Wir hängen fest.....

  • Moin,


    wir haben zu Dritt beschlossen, dass ein Brunnen auf unsere Grundstücke gehört und die Idee soweit umgesetzt.


    Zwei Brunnen auf nebeneinander liegenden Grundstücken sind fertig und laufen seit dem letzten Jahr perfekt.

    Wir haben zwischen 8 und 10 Meter Tiefe mit 3 Metern Filterrohr im unteren Bereich.
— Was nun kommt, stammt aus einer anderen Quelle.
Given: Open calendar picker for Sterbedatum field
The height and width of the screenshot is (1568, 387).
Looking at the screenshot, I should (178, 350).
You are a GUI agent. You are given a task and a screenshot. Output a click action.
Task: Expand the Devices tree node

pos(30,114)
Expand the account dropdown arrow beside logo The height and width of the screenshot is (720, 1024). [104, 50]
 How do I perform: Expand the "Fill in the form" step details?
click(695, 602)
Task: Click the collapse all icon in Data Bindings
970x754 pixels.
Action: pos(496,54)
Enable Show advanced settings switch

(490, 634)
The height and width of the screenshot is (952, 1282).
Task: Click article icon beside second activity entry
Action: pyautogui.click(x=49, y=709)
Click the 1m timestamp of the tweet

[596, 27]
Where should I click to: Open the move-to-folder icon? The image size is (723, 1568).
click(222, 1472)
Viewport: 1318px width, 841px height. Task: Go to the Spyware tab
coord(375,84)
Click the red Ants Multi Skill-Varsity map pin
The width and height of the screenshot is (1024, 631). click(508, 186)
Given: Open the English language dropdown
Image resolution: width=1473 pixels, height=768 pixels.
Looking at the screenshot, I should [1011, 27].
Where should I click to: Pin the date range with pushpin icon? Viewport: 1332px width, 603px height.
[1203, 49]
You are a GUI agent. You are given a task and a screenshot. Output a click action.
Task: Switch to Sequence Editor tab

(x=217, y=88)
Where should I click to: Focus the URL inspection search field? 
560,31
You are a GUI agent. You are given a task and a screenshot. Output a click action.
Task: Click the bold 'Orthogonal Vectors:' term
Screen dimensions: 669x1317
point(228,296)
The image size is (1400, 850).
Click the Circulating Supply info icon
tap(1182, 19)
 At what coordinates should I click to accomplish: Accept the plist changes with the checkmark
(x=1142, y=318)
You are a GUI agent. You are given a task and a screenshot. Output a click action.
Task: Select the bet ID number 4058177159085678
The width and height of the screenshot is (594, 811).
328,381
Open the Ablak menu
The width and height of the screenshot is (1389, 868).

    Ab ca. 2.5 m mussten wir mit der Kiespumpe anfangen, weil wir sehr feinsandigen feuchten Boden haben.


    Zwischenzeitlich stockte der Fortschritt ein wenig, aber am Ende funktionierte es.



    Beim dritten Brunnen, der etwa 500 Meter entfernt liegt, ist der Anfang ähnlich:

    Bohren bis 2,5 m, Einsetzen von Brunnenrohr.

    Wir fangen an mit der Kiespumpe zu arbeiten und kommen bis auf 5 Meter Tiefe durch Feinsand.

    Auf 4-5 Meter Tiefe holen wir einzelne Kieselsteine mit der Pumpe heraus, es geht aber partout nicht weiter.


    Das zieht sich mittlerweile über ein halbes Jahr hin...wir sind mittlerweile beim dritten Bohrloch für diesen Brunnen und haben am WE neu angesetzt.


    Das Spiel hat sich wiederholt:

    5 Meter Tiefe, Feinsand, von Zeit zu Zeit ein Stein. Die Kiespumpe macht ein Geräusch, wenn man sie das letzte Stück fallen lässt als wenn sie auf etwas hartes trifft.


    Zunächst haben wir mit einem Hochdruckreiniger und einer Spülmaus versucht, dort unten für Ordnung zu sorgen.

    Die Kiespumpe war bei den nächsten Zügen ziemlich voll, aber nur mit Feinsand.


    Dann haben wir mit einem 100 mm Bohrer im Rohr versucht das Hindernis anzugehen. Es scheint ein Stein o.ä. zu sein; der Bohrer lässt sich schwer drehen und weist Schleifspuren auf.


    Nun ist unsere nächste Idee, dass man an das Bohrgestänge eine Aufnahme mit einem Meißel anbringt und versucht diesen Stein zu zerteilen oder aus der Bahn zu werfen. So ganz überzeugt bin ich von unserem Plan noch nicht, aber langsam gehen uns die Ideen aus.


    Ein 4. Loch zu Bohren scheint uns mittlerweile kaum eine Alternative zu sein....


    Habt Ihr bessere Ideen?

  • dass man an das Bohrgestänge eine Aufnahme mit einem Meißel anbringt und versucht diesen Stein zu zerteilen

    Der Grundgedanke ist schon brauchbar, die geplante Ausführung scheint es nicht zu sein.

    Da gehört ein Fallmeissel hin, kein Bohrgestänge. Der Fallmeissel sollte so ab 50kg aufwärts an Masse haben.

    Die Ausführung des Fallmeissels richtet sich nach den vorhandenen Gegebenheiten und Möglichkeiten.

    Wenn unter Wasser gearbeitet werden muss, sollte die Masse des Fallmeissels sehr schmal sein. Idealerweise ein Stück Eisenbahnschiene oder ein T- bzw. Doppel T- Träger.

    Gruss

    kg49

    Ein Problem ist meist schon halb gelöst, wenn es klar formuliert und vollständig beschrieben wird.


    Dazu gehört hier im Forum vor allem die Beschreibung der Randbedingungen eines zu lösenden Problems,

    also z.B. Schichtenverzeichnis, Brunnenausbauplan, genaue Typenbezeichnung der Pumpe.

    Wenn Daten nicht zur Verfügung stehen, sollte das auch angegeben werden.